Apples and Oranges

Georg Wrede georg.wrede at nospam.org
Mon Apr 10 16:43:56 PDT 2006


kris wrote:
> Bruno Medeiros wrote:
> 
>> kris wrote:
>> All of those pros you mention are valid. But you'd have one serious con:
>> * Any class which required cleanup would have to be manually memory 
>> managed.
> 
> Can anyone come up with some examples whereby a class needs to cleanup, 
> and also /needs/ to be collected lazily? In other words, where raii or 
> delete could not be applied appropriately?

Got another idea.

It seems to me that this discussion is pretty abstract. Normally, half 
the participants would be talking about Apples and the other about 
Oranges, without neither noticing. But in this D newsgroup, I believe 
the state of knowledge is high enough for such not to happen.

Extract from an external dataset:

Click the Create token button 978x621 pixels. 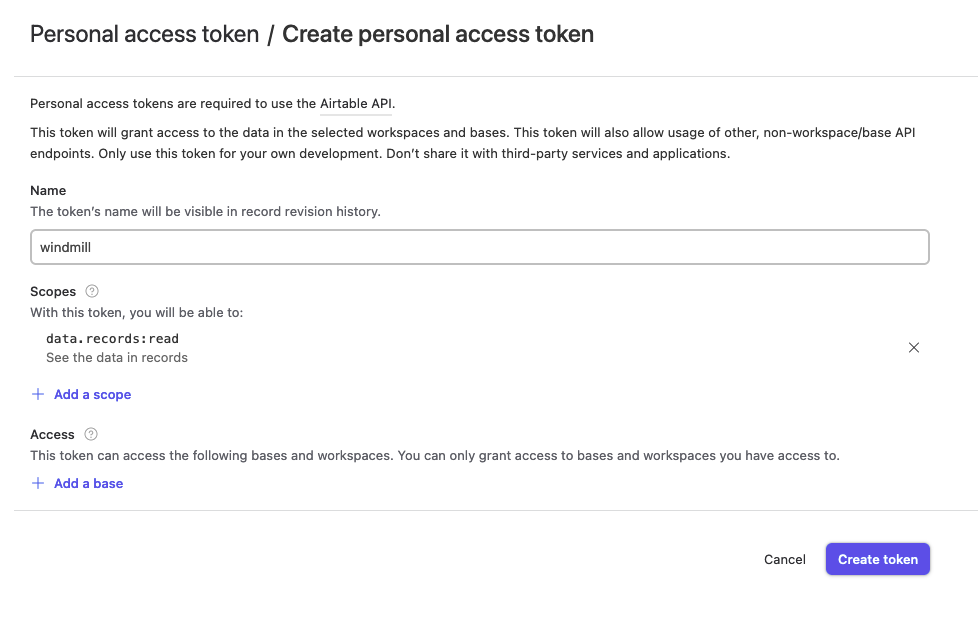pyautogui.click(x=878, y=559)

However, half of the _audience_ may not be that clear on that both 
apples and oranges belong to the Class Magnoliopsida, and one of them to 
the Order Rosales and the other to Sapindales. But which? (And I 
certainly admit I belong to this Audience here.)

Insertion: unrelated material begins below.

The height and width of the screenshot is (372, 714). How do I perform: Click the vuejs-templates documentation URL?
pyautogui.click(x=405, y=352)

To serve and accomodate all, and to even possibly start to get 
potentially worthwhile commentary from a larger group of eyes, I suggest 
we try to construct the simplest Structure of Instances needed to 
display _all_ of the discussed woes.

As a first draft (and not even remotely pretending it is adequate), I 
cast the following:

VIEW THIS IN MONOSPACE FONT
===========================

code                   heap


iRa -----------------> alpha ---> beta
                         ^          /
                          \        /
                           \      /
                            \    V
                             gamma
                             ^  ^
                            /    \
                           /      \
                          /        \
                         V         V
iRb ----------------> delta <--> epsilon

(Oh, iR stands for Instance Reference, just to not get involved with the 
types or classes:

SomeClass iRx = new SomeClass();  // Create a reference to an instance.
)

So, the upper half makes a singly linked list and the lower half makes a 
doubly linked list, and then there arem two references (or D variables) 
pointing to the Alpha and Delta instances.

Can this structure demosnstrate _all_ of the problems we're currently 
discussing, or should it be more complicated?